(Items listed in a dataset)
★ ★ ★

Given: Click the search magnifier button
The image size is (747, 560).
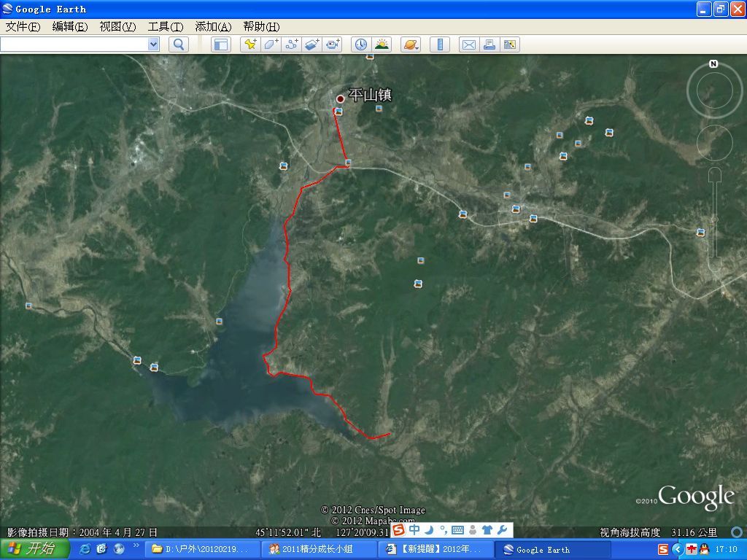Looking at the screenshot, I should click(x=178, y=44).
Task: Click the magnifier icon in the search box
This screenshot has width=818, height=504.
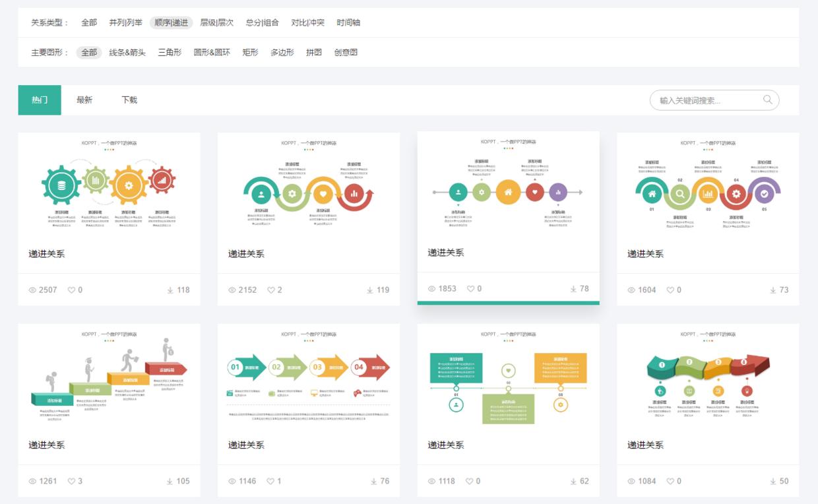Action: click(768, 100)
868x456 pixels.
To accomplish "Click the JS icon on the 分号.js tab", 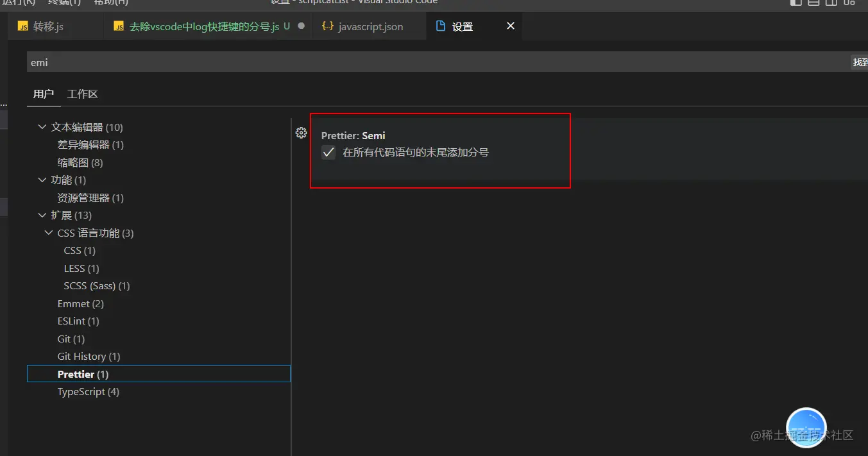I will [119, 26].

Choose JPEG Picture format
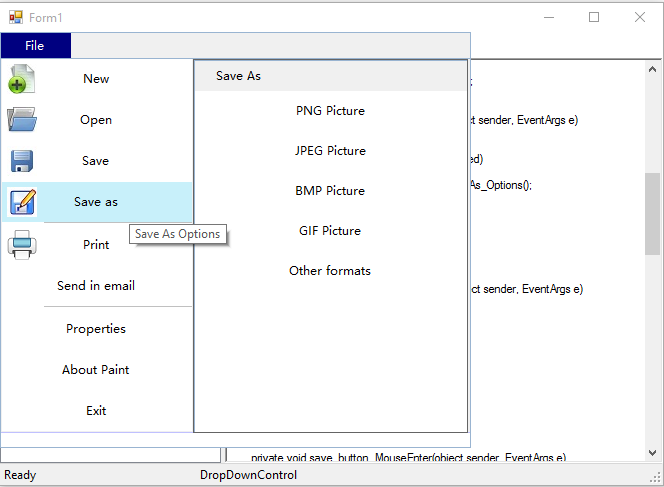pos(330,151)
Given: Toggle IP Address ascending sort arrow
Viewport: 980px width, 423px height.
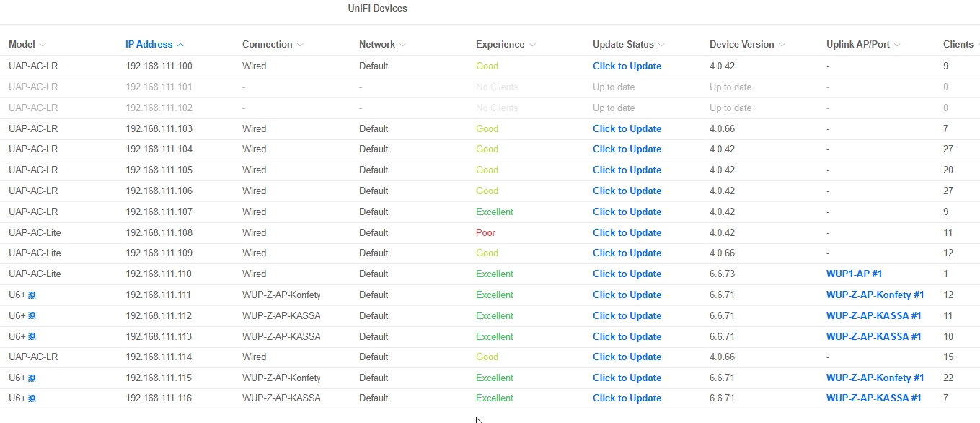Looking at the screenshot, I should [180, 45].
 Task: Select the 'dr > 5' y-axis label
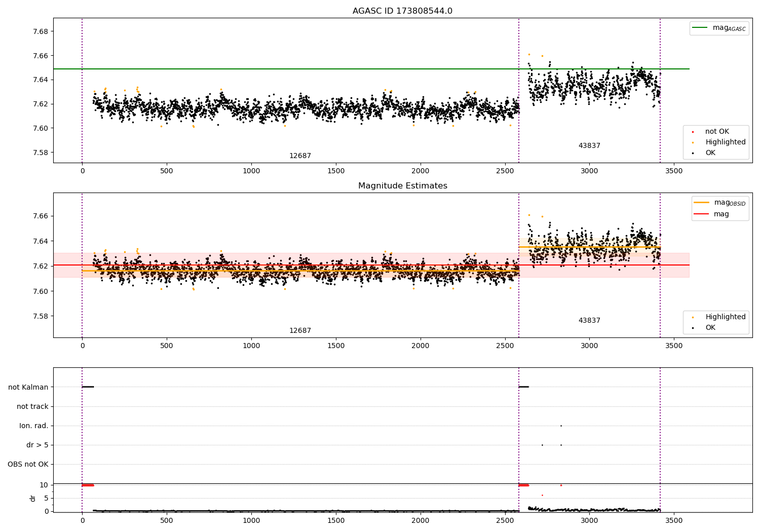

★ ★ ★

→ **THE PROBLEM**: The copy must start at the line containing "Choose JPEG Picture format" and end at the last line of the data, matching each line exactly. It must hold no pictures.

→ **REPLY TO THE TASK**:
Choose JPEG Picture format
pos(330,151)
Given: Toggle IP Address ascending sort arrow
Viewport: 980px width, 423px height.
Looking at the screenshot, I should [180, 45].
 Task: Select the 'dr > 5' y-axis label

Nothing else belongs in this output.